Il y a un an, nous adoptions un Ondam qui, en valeur réelle, c'est-à-dire déduction faite de l'inflation, était négatif : - 0,6 %, soit un recul considérable. Nous nous inquiétions du risque que des rallonges budgétaires se révèlent indispensables ; on nous expliquait qu'il s'agissait de l'Ondam le plus généreux depuis René Coty – c'est du reste théoriquement le cas de toutes les réformes accomplies par ce gouvernement. La réalité est autre.
Quand on regarde certains indicateurs, en particulier le nombre d'actes réalisés à l'hôpital et le nombre de soignants supplémentaires, on prend bien conscience que la charge de travail par soignant ne cesse d'augmenter, ce qui met nos hôpitaux en difficulté.

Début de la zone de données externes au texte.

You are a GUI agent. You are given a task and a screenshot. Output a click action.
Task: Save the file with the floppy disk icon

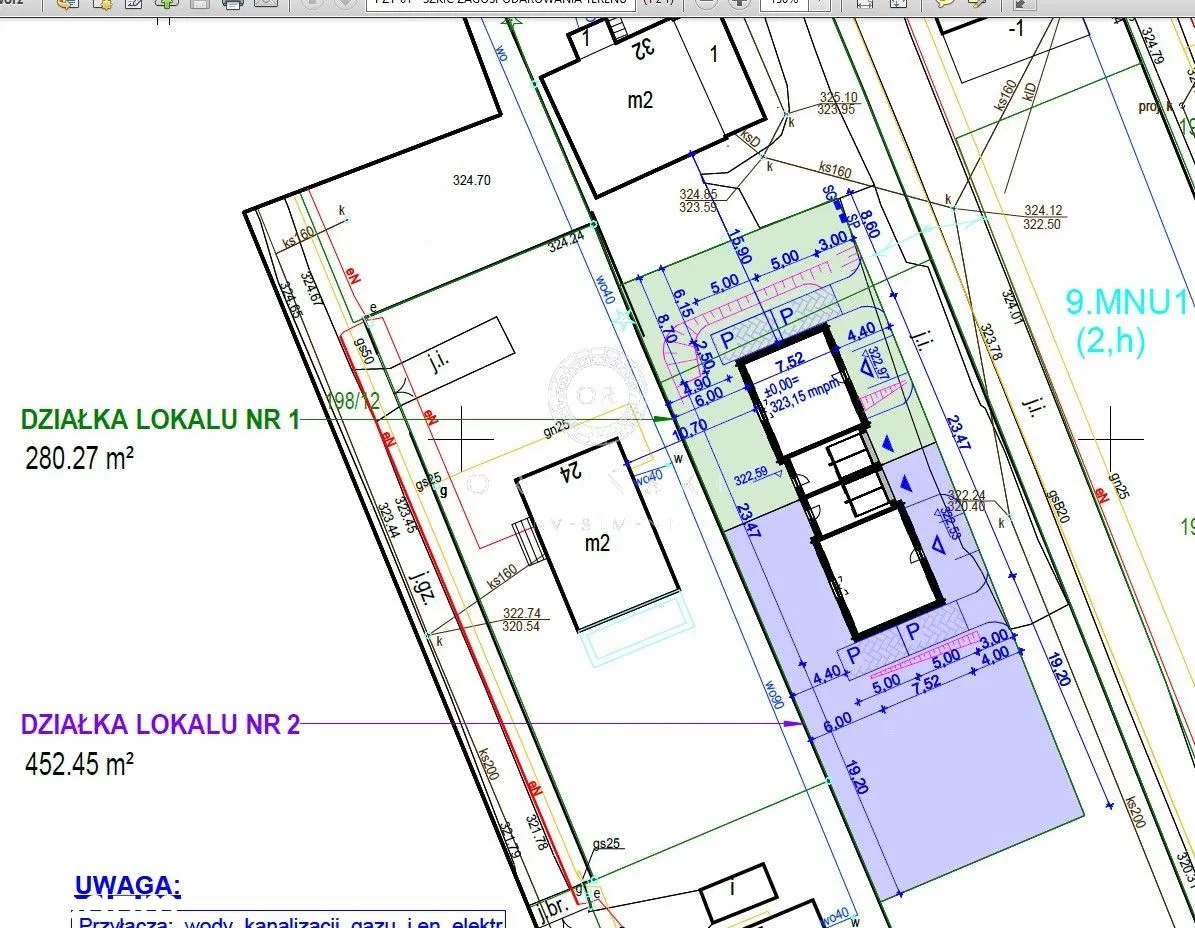click(200, 3)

D'autre part, nous avons remarqué que durant la période qui a précédé cette situation particulière que fut la crise de la covid-19, le nombre d'actes réalisés dans les cliniques privées, après dix-huit mois de grève dans les services hospitaliers, était pour la première fois supérieur à celui des actes réalisés à l'hôpital public. Autrement dit, nous avons pour la première fois assisté à un rationnement de l'offre de soins d'un hôpital public exsangue. C'est à ce moment-là que l'on posait devant toute personne se présentant à l'hôpital la fameuse question : « Est-ce cliniquable ? » Si oui, on l'envoyait à la clinique.
On peut certes poser la question des poches de productivité de l'hôpital public – comme on l'entend depuis longtemps. Il se trouve qu'elles sont vides. Mieux vaudrait s'atteler à des chantiers que vous refusez obstinément de voir en face : la gouvernance de l'hôpital public et l'hôpital en tant qu'entreprise, autrement dit les modalités de la tarification. Il faudrait aussi s'intéresser aux questions de démographie médicale, et donc s'attaquer aux déserts médicaux et à l'absence de régulation de l'installation des médecins, qui constituent un frein considérable au tournant ambulatoire – condition nécessaire pour mener certaines réformes.
Nous ne proposons pas une vision comptable, mais une vision de santé publique. Il s'agit de donner à l'hôpital public les moyens de dispenser les soins que la population réclame. Nous nous plaçons du point de vue des besoins en santé, alors que vous êtes obsédés par la seule offre de santé.